I have always believed in the power of prayer. At times that faith has been tested, questioned and even doubted. However, events in my life have proven beyond a shadow of a doubt in the power of prayer.

One such experience occurred during my years in the military. I was a Navy hospital corpsman assigned to the Fleet Marine Force in Camp Lejeune, North Carolina. Subsequently, my orders to join Marine Amphibious Unit 22 came through and we were tasked to relieve Marine Amphibious Unit 24 in Beirut, Lebanon, serving as part of a multinational peacekeeping force.

While en route to Beirut, we learned that MAU 24 had been the target of a terrorist attack when a truck bomb killed more than 300 Marines and sailors on Oct. 23, 1983. The reality of our situation began to creep in: We were not going to find a benign role like keeping the peace — we were going to be active combatants in a civil war.

We landed in Beirut in late 1983; it didn’t take long for the daily routine of military life to take over. We settled into our medical tasks like sick calls and receiving casualties, and then our routine would be interrupted by a radio call, “All hands to assigned bunkers at this time.” Each bunker had a corpsman assigned and each held about six to eight people. Once the call came in I would grab my helmet, flak jacket and medical bag, and head for my bunker. These bunker calls happened almost every day and led me to describe life in combat as 99% boredom and 1% terror.

It was in that 1% that I found the power of prayer, in a place I never expected: those bunkers. We all knew the sandbags and earth surrounding us could not protect us from the direct impact of a mortar shell. Everyone in that bunker could feel death tugging at his sleeve, and it got very quiet. I put my head down and hands together and prayed in silence, as mortar shells exploded around us. It was easy to imagine others were praying as well. We all prayed for the same thing: another day, or another chance to redeem ourselves, or maybe a promise of a lifetime of faith for getting us through this trial.

Once the shelling stopped, our relief from having survived was mixed with the sad realization that in return for our bunker not getting hit, another bunker usually did. We would return to our duties, Marines to their posts, and corpsmen would be needed in the battalion aid station to care for incoming casualties.

It really should not be a big surprise to find Marines praying. After all, the motto of the Marine Corps is Semper Fidelis — “Always Faithful.” Faithful to what, you might ask? Perhaps to the Marine Corps, to their brothers and sisters in arms, to family — and yes, to God. It is said that a Marine who is wounded in combat calls out for his God, his mother and his corpsman. As a corpsman, I always thought that was some pretty good company to keep.

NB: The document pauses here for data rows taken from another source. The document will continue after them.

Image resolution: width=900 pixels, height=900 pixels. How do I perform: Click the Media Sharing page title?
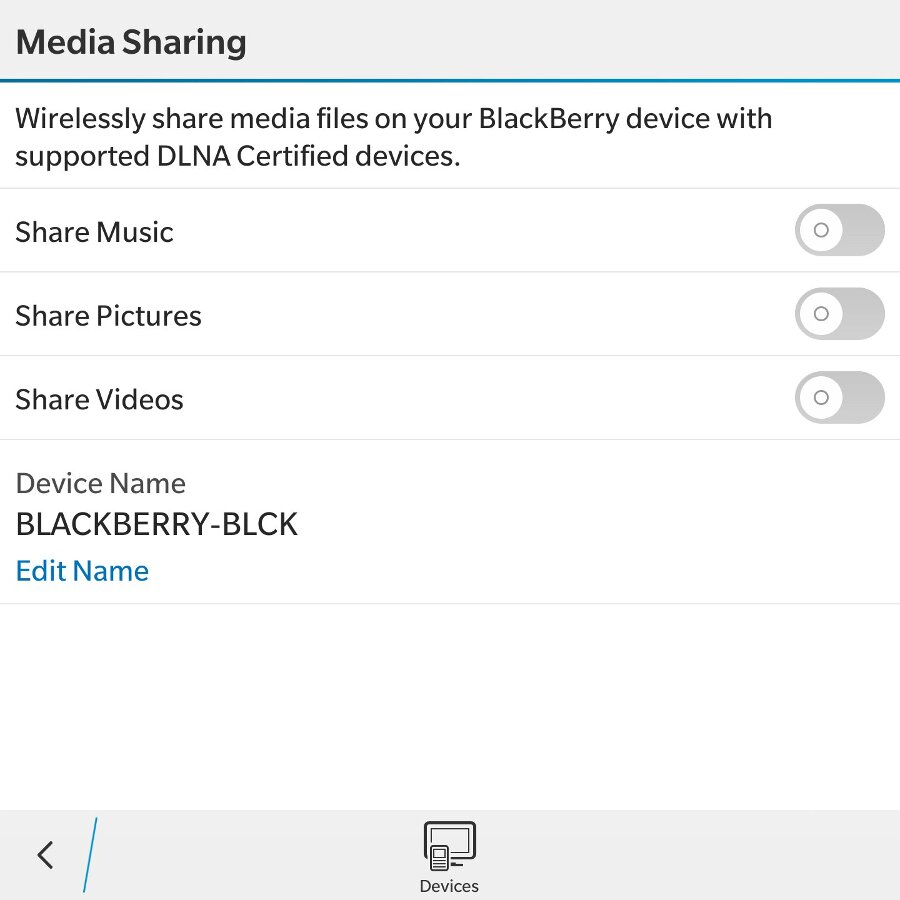pyautogui.click(x=131, y=42)
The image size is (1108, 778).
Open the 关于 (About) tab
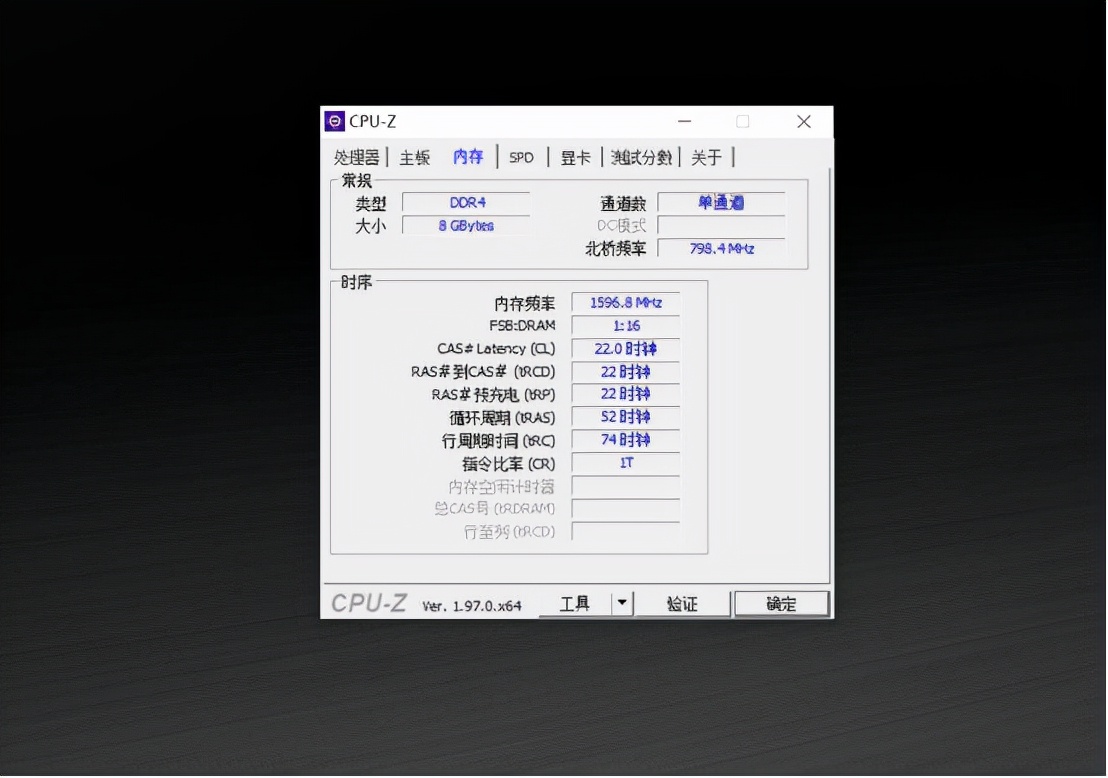pos(707,157)
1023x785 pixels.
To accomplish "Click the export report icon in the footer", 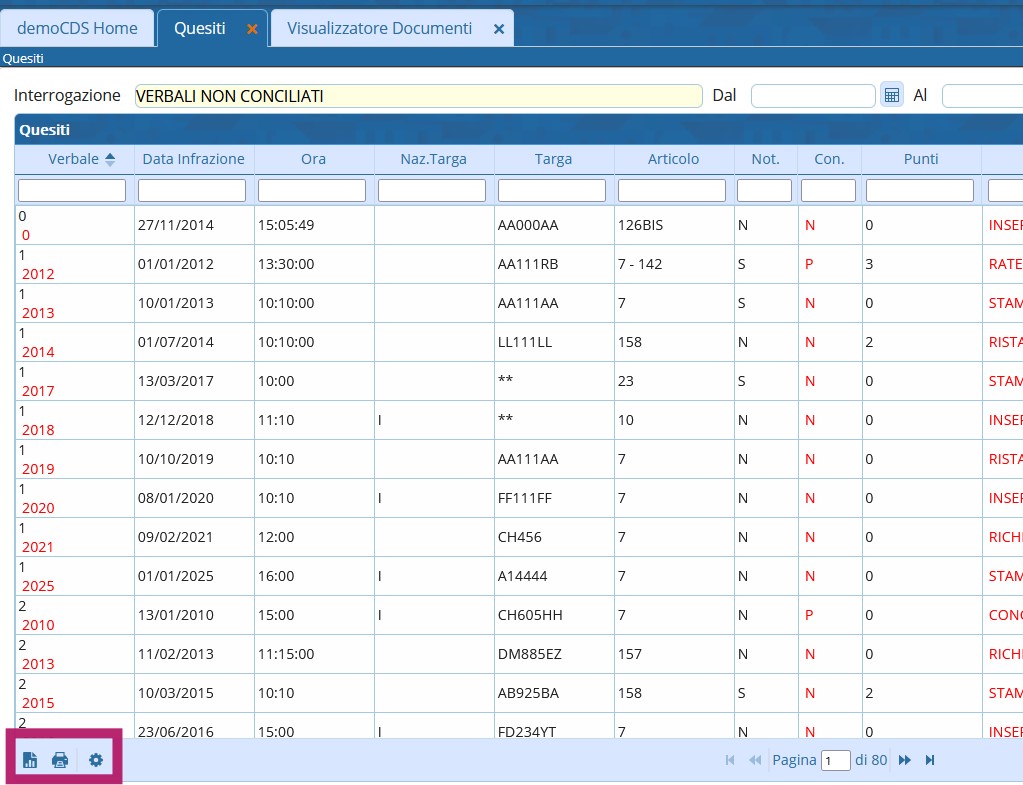I will (x=30, y=760).
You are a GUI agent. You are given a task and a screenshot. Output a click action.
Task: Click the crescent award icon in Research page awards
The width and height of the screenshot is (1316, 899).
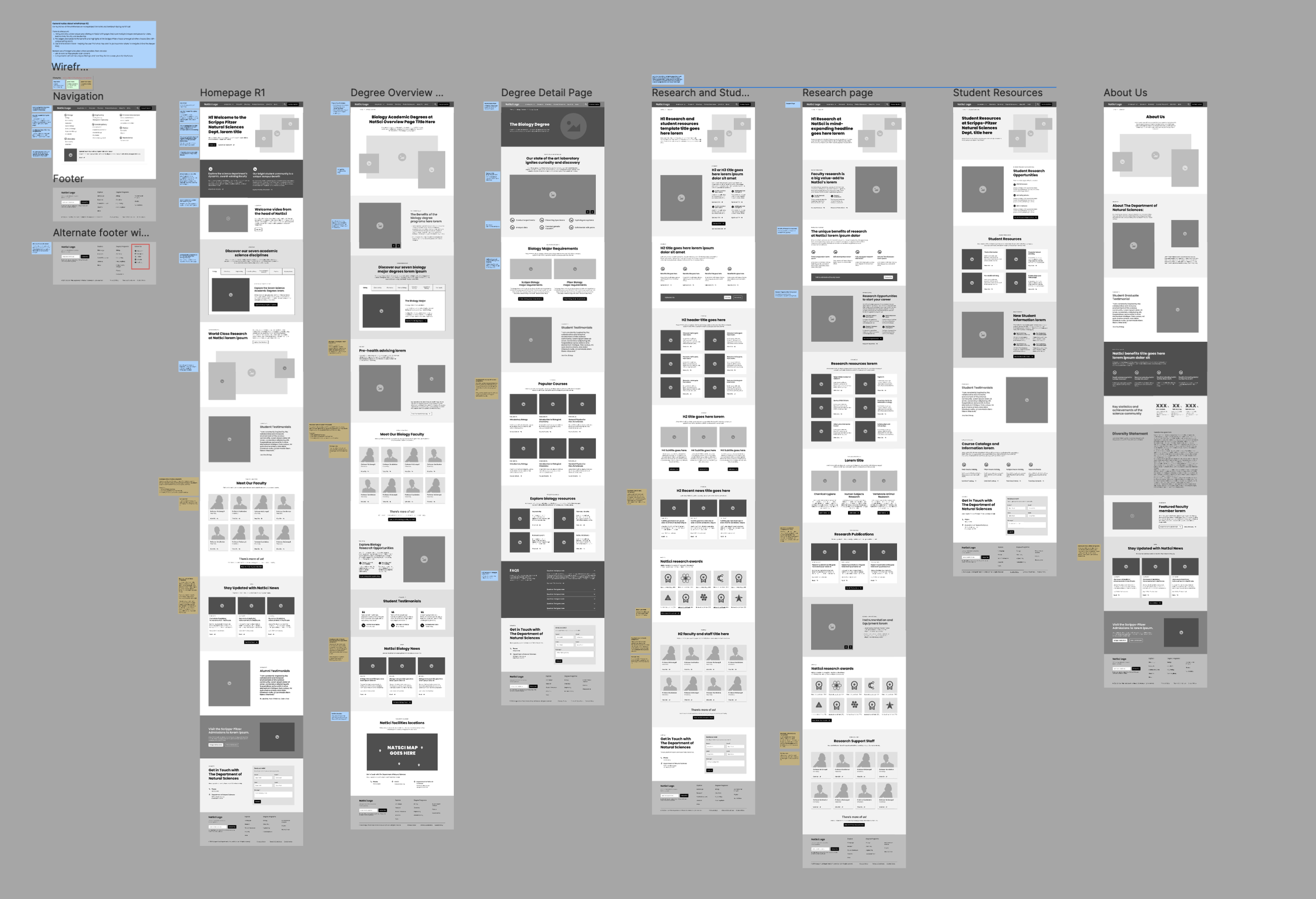click(872, 685)
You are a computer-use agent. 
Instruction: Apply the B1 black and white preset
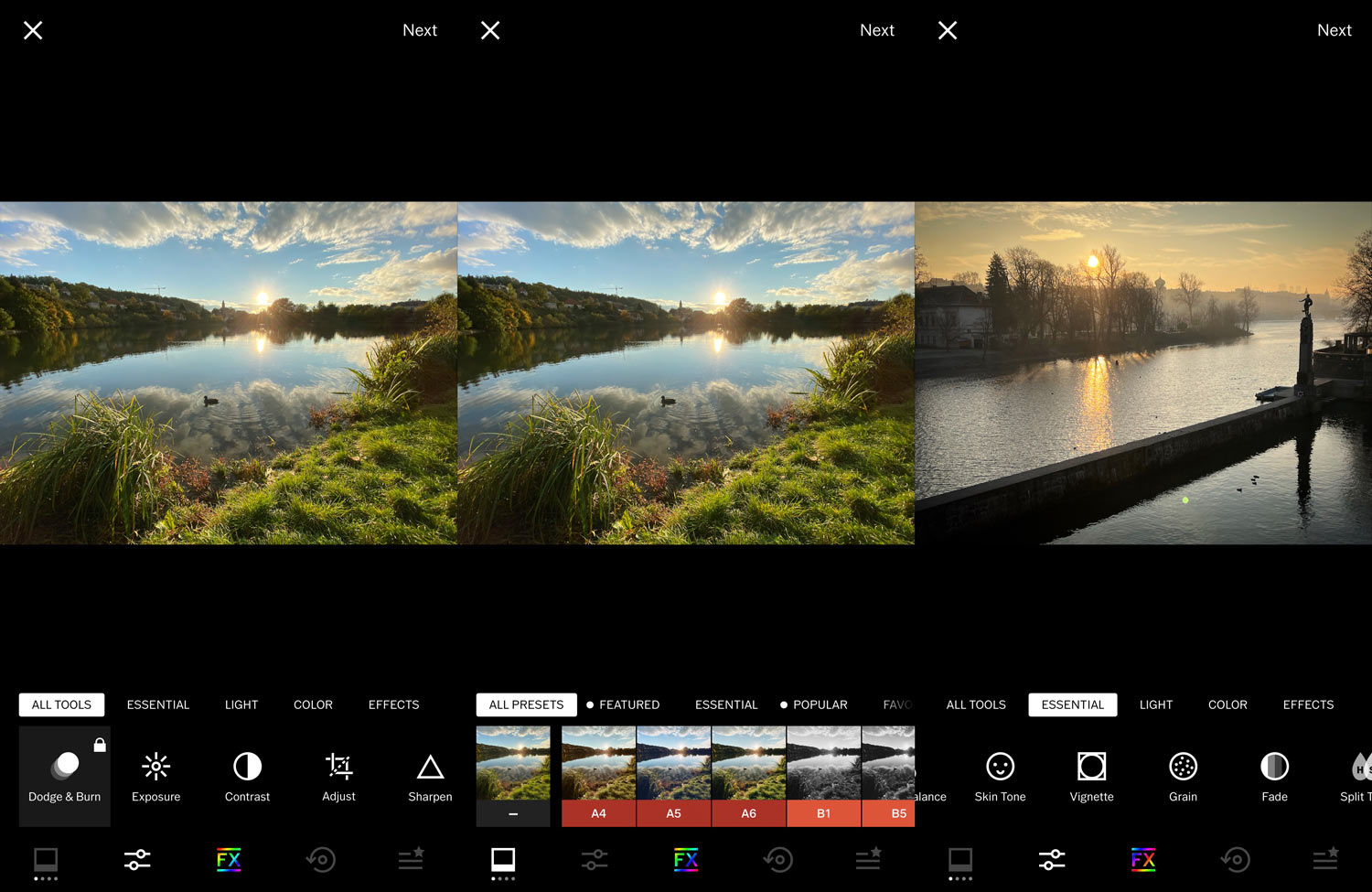point(823,775)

Due to the constant stress of mortar attacks, rocket-propelled grenades and sniper fire, we quickly adopted a mindset of “no worries.” You had no control over the situation surrounding you — worrying about it made no sense and only added to the stress. We left our fate to a “higher power.” For me, it was a sense of great ease and calmness once I gave up worrying about my own mortality and found hope in my prayers to God that he would always be at my side every moment.

Even now, as I reflect on those days in the bunkers, I remember another incident that showed me the power of prayer. While on the deployment in Lebanon, a group of us got two weeks of liberty (leave) in Israel. We went to the port city of Haifa and got a tour bus which took us to Tel Aviv, Bethlehem, Capernaum and finally to Jerusalem. We made a stop at the “Wailing Wall.” It is so named because it was the only remaining wall of the Jewish Temple destroyed centuries ago. Each day devout Jews go to the wall to decry its destruction and pray for the restoration of their Temple. This is the power of persistent prayer.

Certainly, Psalm 23 (“The Lord is my shepherd … though I walk through the valley of the shadow of death, I will fear no evil”) has comforted many people for many years. Most take the “shadow of death” as a metaphor for some ailment or challenge in their life. But for anyone who walks that fine line between life and death, it takes a more literal meaning. The passage comforted me by assuring my God was at my side in those bunkers responding to my prayers — the same way God responds to all our prayers no matter where we say them.

God will never tire of hearing our prayers, so you should never get tired of saying them — even if you are not in a bunker.

Richard D. Bigelow served as a U.S. Navy hospital corpsman from 1980 to 2004, including deployments to Grenada, Beirut and Iraq. He writes from Orlando, Florida.